**Text for analysis:**
• Greece pledges commitment to Macedonia name deal after yes vote victory in low turnout referendum
• Draft budget submissions start but decisions on pension cuts expected after mid November
• Ruling Syriza and socialists drifting further apart
• Anarchists scatter flyers outside US ambassador residence
• Greece in the eye of a storm, three missing
# The Greek foreign ministry said it remains committed to the name deal it signed with the Former Yugoslav Republic of Macedonia after yesterday’s referendum in the Balkan country. “Greece respects the choices of the citizens of FYROM,” it said. Late last night (not final) results showed that more than 90-percent voted in favor of the deal. However, the validity of the result was put into question due to the low turnout (approx. 35 percent). Panos Kammenos, Greek Defense Minister and leader of ANEL the junior coalition government partner, said that the referendum was “invalid” due to low turnout. FYROM’s Premier Zoran Zaev said “the decision of citizens cannot be ignored” and that the deal will now go Parliament.
# Government officials repeated during the weekend their arguments against the implementation of planned pension cuts, but the issue will not be on the agenda at today’s meeting of eurozone finance ministers. Further clarity on this is neither expected with the submission today to Parliament of the draft budget –which will include a scenario of no pension cuts. A clearer picture is expected to emerge with the publication in November of the Commission’s first quarterly enhanced surveillance report. Until then, Greece must move ahead with privatizations, uphold minimum wage agreements and tread a fine line with regard to VAT on the islands, whose hike exemption ends on 31/12.
# The scenario of an alliance between ruling leftist Syriza and socialists received another blow after Minister of State Christophoros Vernardakis said “there is no room for discussion” with KINAL party. In an interview to ‘Nea Selida’ newspaper, Vernardakis derided KINAL as “a food supplement” of conservative New Democracy. Given the frictions with its junior coalition partner ANEL, Syriza has been exploring potential alliances within the center-left spectrum.

**Things to do:**
1. Answer these from the Greek news briefing above:
(a) What approximate turnout did the referendum have?
(b) On what date does the VAT hike exemption for the islands end?
(c) To which newspaper did Christophoros Vernardakis give his interview?
2. Continue the Greek news briefing above, starting after its final sentence.

**Data extract:**
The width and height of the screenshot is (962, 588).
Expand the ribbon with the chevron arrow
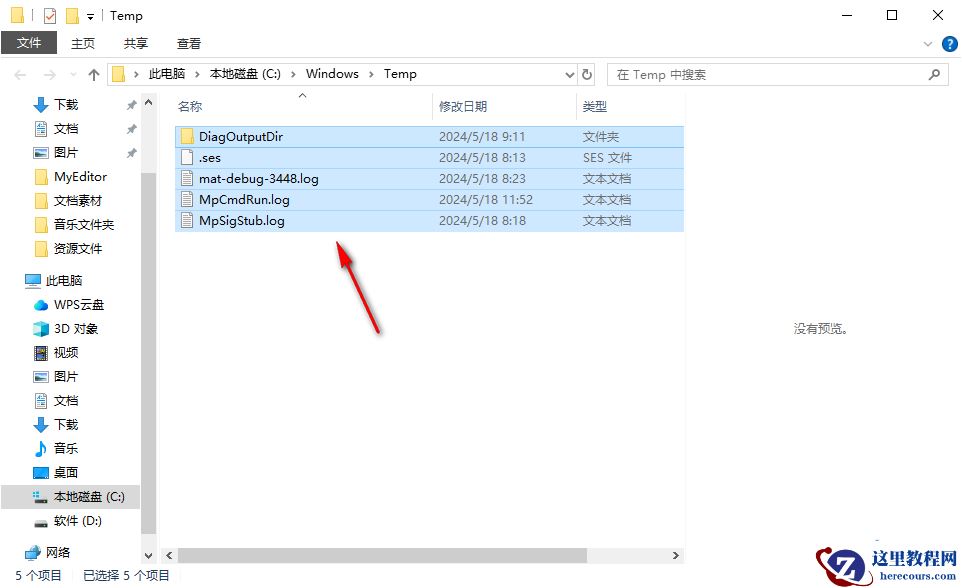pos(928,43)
---
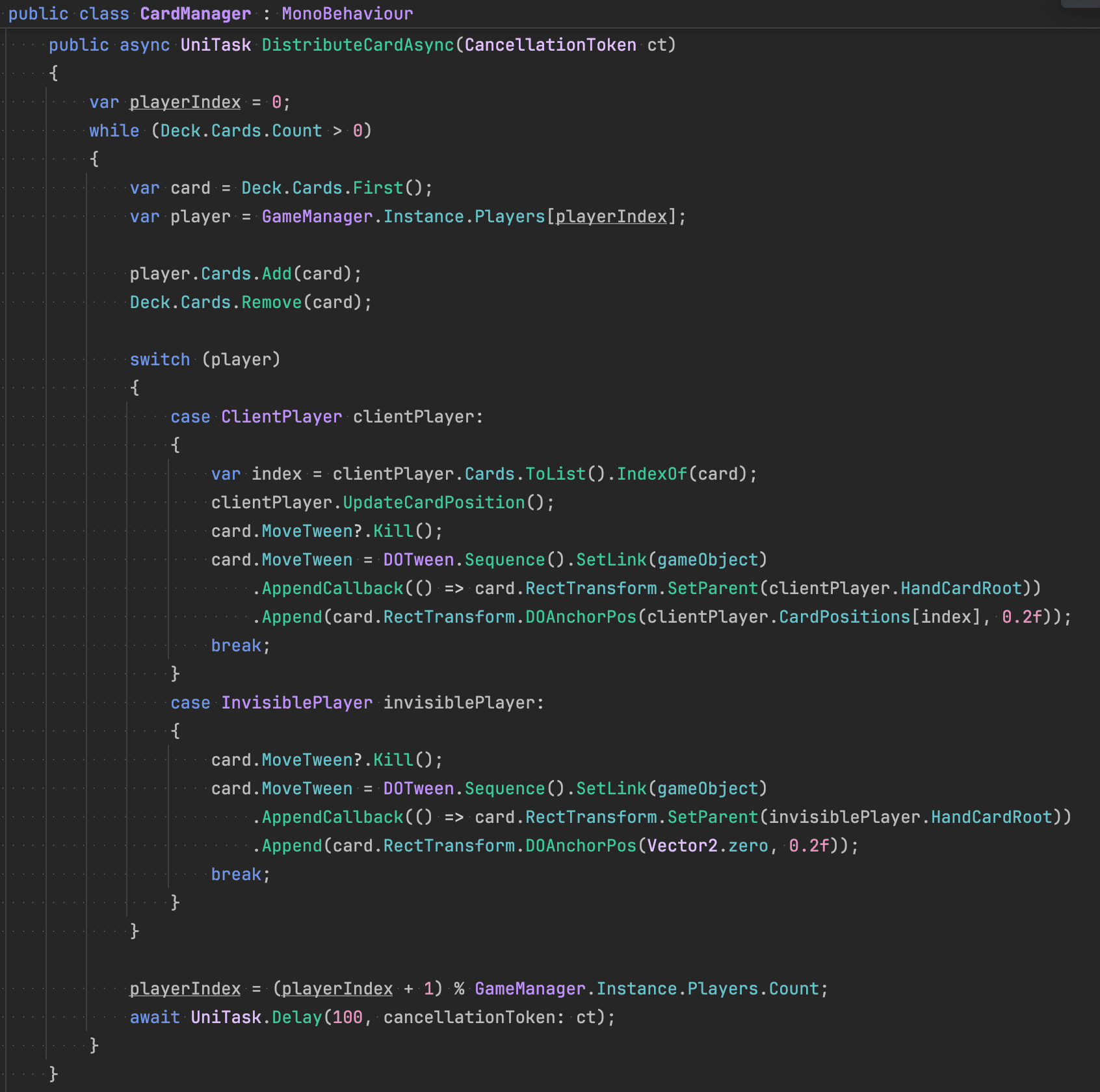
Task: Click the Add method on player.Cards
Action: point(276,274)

**Responses for each task:**
1.
(a) About 35 percent.
(b) 31/12.
(c) 'Nea Selida'.

2.
# US Ambassador Geoffrey Pyatt was the latest target of the Rubicon anti-establishment group whose members scattered flyers outside his Athens residence yesterday in protest at Washington’s “imperialist foreign policy.”
# Rescue operations were underway yesterday for three people that were reported missing after a powerful storm swept across parts of Greece at the weekend. The storm, known as a Medicane type cyclone, started on Saturday and brought with it flash floods affecting the island of Evia and parts of southern Greece. Torrential rainfall and gale force winds flooded homes, trapped people in cars and downed scores of trees. Roads were closed to traffic in several parts of the country, including Attica. A state of emergency was declared in all areas hit by the storm. The bad weather front moved up to northern Greece late yesterday.
On Our Radar: Greece’s population getting older
A bleak demographic future lies ahead as Greece’s share of elderly people is set to soar in coming years, according to Eurostat. In its Population Structure and Ageing report, the agency said that the share of the population aged 65 years or over between 2007 and 2017 has increased from 17-percent to 19.4-percent in the EU and from 18.6-percent to 21.5-percent in Greece, where the aging rate of the population is above the EU average. According to projections, in 2030 25percent of Greeks will be over 65 – 31percent of this figure will be over 80. In 2050 one in three will be over 65 – 46percent of these will be over 80.